= Tom Hickox =

British singer-songwriter

Tom Hickox is a British singer-songwriter and music composer.

Hickox has released three studio albums as a solo artist: War, Peace and Diplomacy, Monsters in the Deep, and The Orchestra of Stories.

== War, Peace and Diplomacy ==
War, Peace and Diplomacy was released on 10 March 2014 on Fierce Panda Records, and Hickox became the first artist from that label to appear on British music TV programme Later... with Jools Holland.

The album was recorded at Yellow Arch Studios in Sheffield, and co-produced by Hickox and Colin Elliot. It features a slide guitar solo on "Out of the Warzone" by Richard Hawley.

=== Tracklisting ===
1. The Angel of the North
2. The Pretty Pride of Russia
3. Out of the Warzone
4. Your Baby Was Asleep
5. White Roses Red
6. Let Me Be Your Lover
7. A Normal Boy
8. The Lisbon Maru
9. Good Night

"The Lisbon Maru" tells the story of a British soldier who survived the torpedoing of a Japanese POW ship. Hickox appears playing the song in a documentary, The Sinking of the Lisbon Maru, that China selected as its representative at the 97th Academy Awards in the Best International Feature Film category.

A version of "Good Night" was used to score a commercial for Dr Martens featuring Agnyess Deyn. The success of the film inspired the opening segment of Rihanna and Calvin Harris' video for "We Found Love", in which Deyn also features. "The Pretty Pride of Russia" was then used to score another commercial for Dr Martens featuring Alice Dellal.

== Monsters in the Deep ==
Monsters in the Deep was released on 31 March 2017 on Family Tree Records in partnership with Warner Chappell Music.

The album was co-produced by Hickox and long time collaborator Chris Hill, and was recorded in the private Richmond studio of British songwriter Terry Britten: State of the Ark Studios.

=== Tracklisting ===

1. Man of Anatomy
2. Istanbul
3. The Plough
4. The Dubbing Artist
5. The Fanfare
6. Korean Girl in a Waiting Room
7. Perseus and Lampedusa
8. Monsters in the Deep
9. Collect all the Empties
10. Mannequin Heart

"The Dubbing Artist" tells the story of Irina Margareta Nistor, who found huge fame in her native Romania in the 1980s dubbing banned American and British movies into Romanian during the regime of Nicolae Ceausescu. Hickox performed the song in Bucharest as part of her 60th birthday celebrations.

== The Orchestra of Stories ==
The Orchestra of Stories was released on April 25, 2025 on Family Tree Records.

The album was produced by Hickox, and recorded in a multitude of studios including Air Studios.
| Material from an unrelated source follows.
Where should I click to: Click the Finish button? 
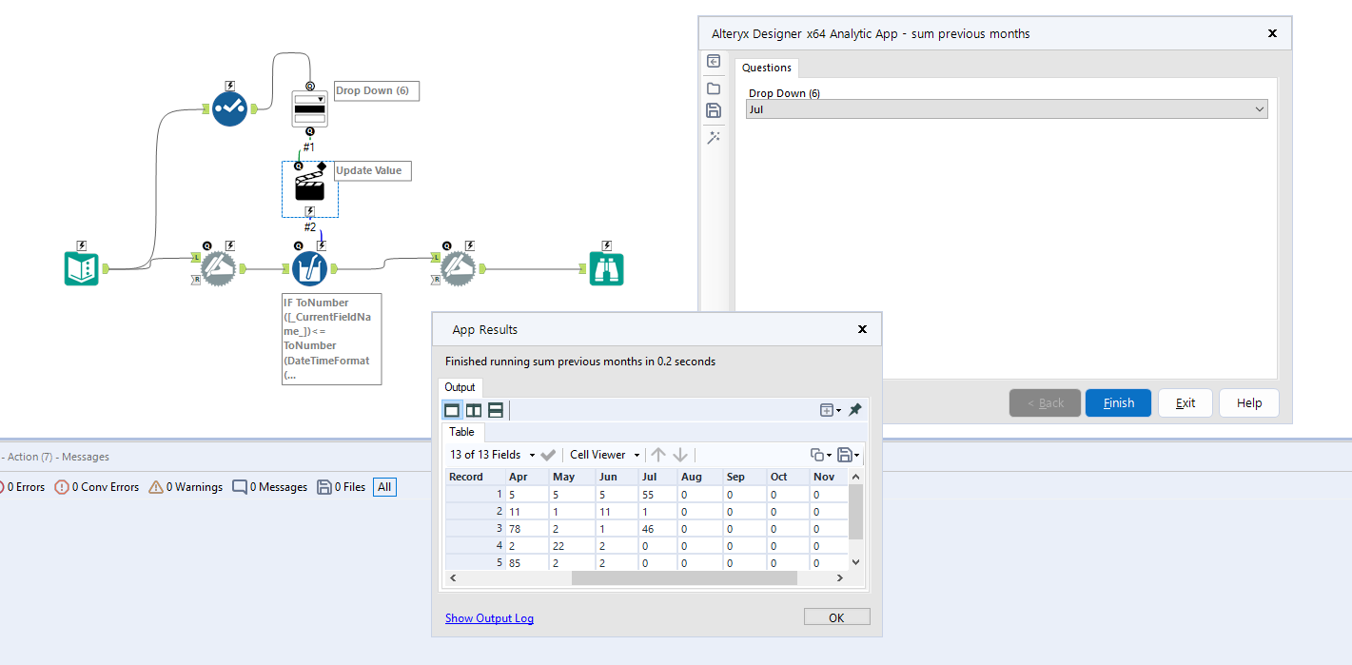point(1118,402)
It features the Chineke! Orchestra and Onyx Brass.

The video for "Game Show" received a nomination for the 2025 London Music Video Awards.

=== Tracklisting ===
1. The Clairvoyant
2. Chalk Giants
3. Game Show
4. The Shoemaker
5. Roy and Eve
6. Lament for the Lamentable Elected
7. The Failed Assassination of Fidel Castro
8. The Whole of the Moon
9. Man on the High Road
10. The Port Quin Fishing Disaster

== Composition ==
In 2020, Hickox was commissioned by the BBC to write a piece, No Human is an Island, for their Culture in Quarantine programme in collaboration with The Chineke! Orchestra.

As composer, he scored the feature documentary Hannah: Buddhism's Untold Journey, and has scored the following short films:

- The Search for Inspiration Gone (nominated at the Edinburgh International Film Festival and the Hong Kong International Film Festival)
- 1500 Words (winner of Best Super Short Film at New York City Independent Film Festival)
- Festevil (official selection BFI London Film Festival)

== Personal life ==
Tom Hickox is the son of Richard Hickox and Frances Sheldon-Williams.